If an entry includes an image, drop the image and copy the rest verbatim.

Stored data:

★ ★ ★ ★

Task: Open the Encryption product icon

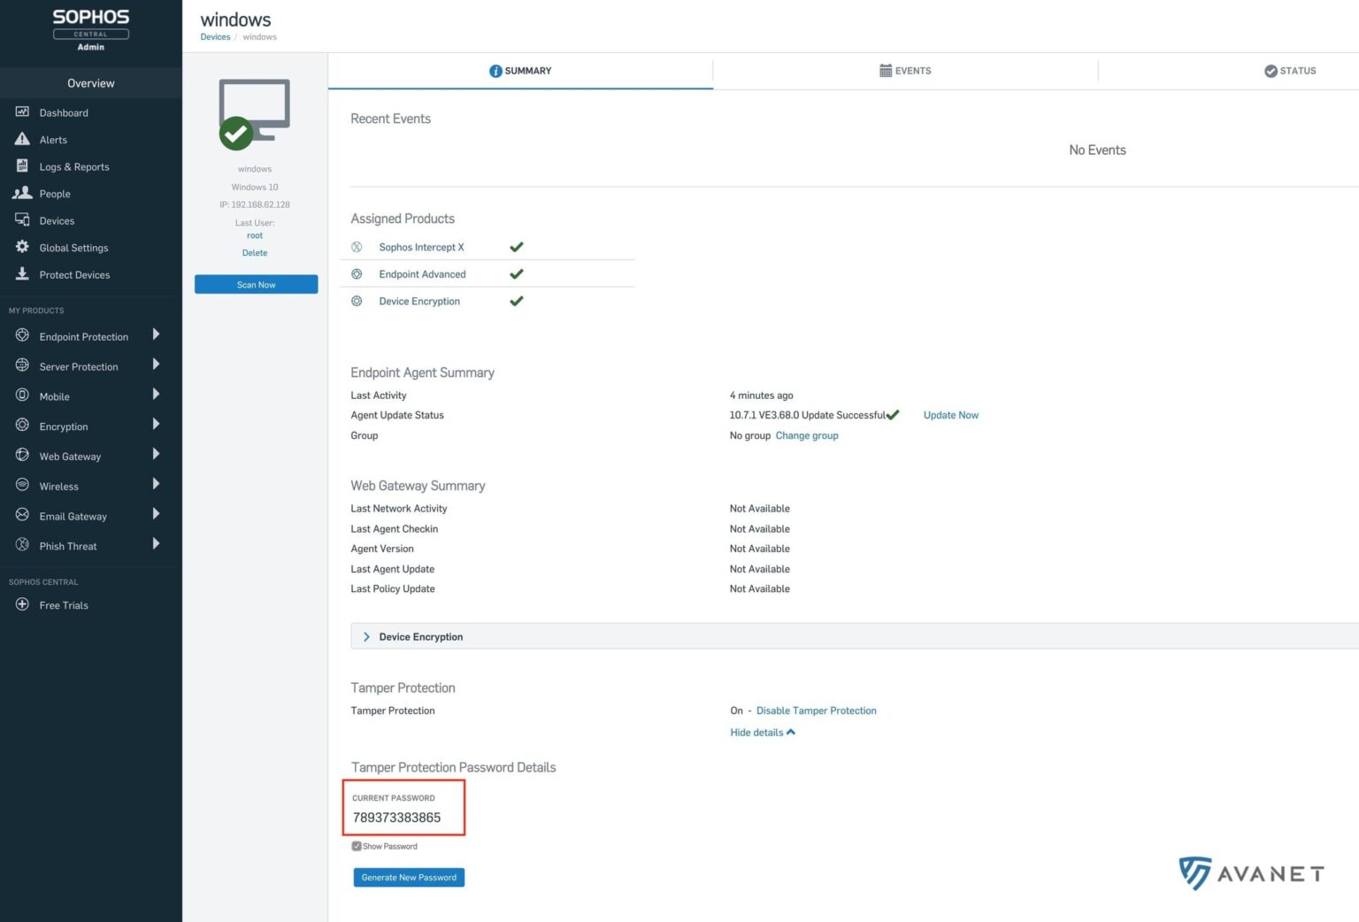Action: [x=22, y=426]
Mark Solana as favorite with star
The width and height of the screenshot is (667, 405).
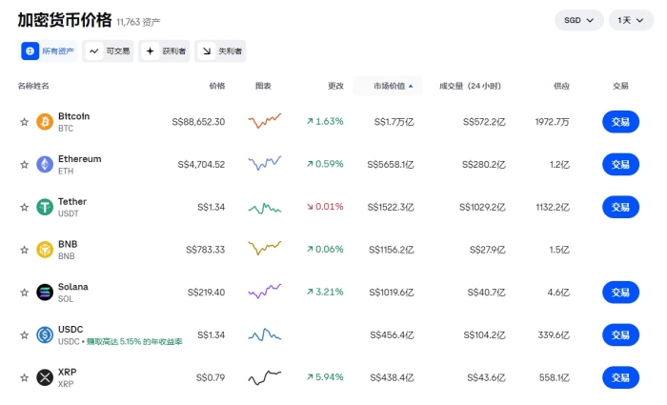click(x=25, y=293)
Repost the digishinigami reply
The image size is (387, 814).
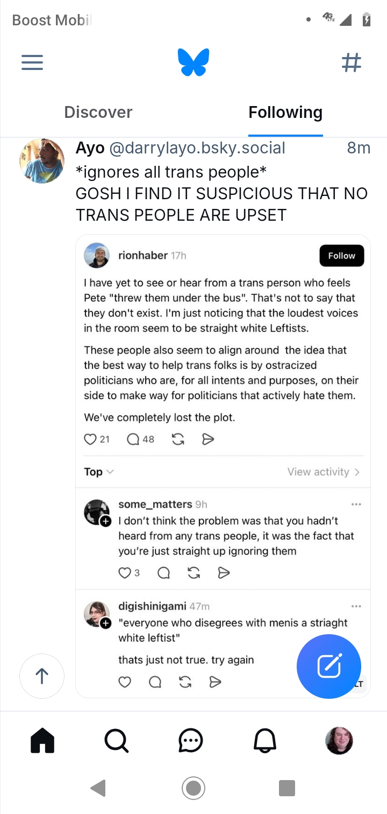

★ ★ ★ ★

Exercise answer:
Task: Open the Encryption product icon

Action: [x=22, y=426]
Mark Solana as favorite with star
The width and height of the screenshot is (667, 405).
click(x=25, y=293)
Repost the digishinigami reply
The image size is (387, 814).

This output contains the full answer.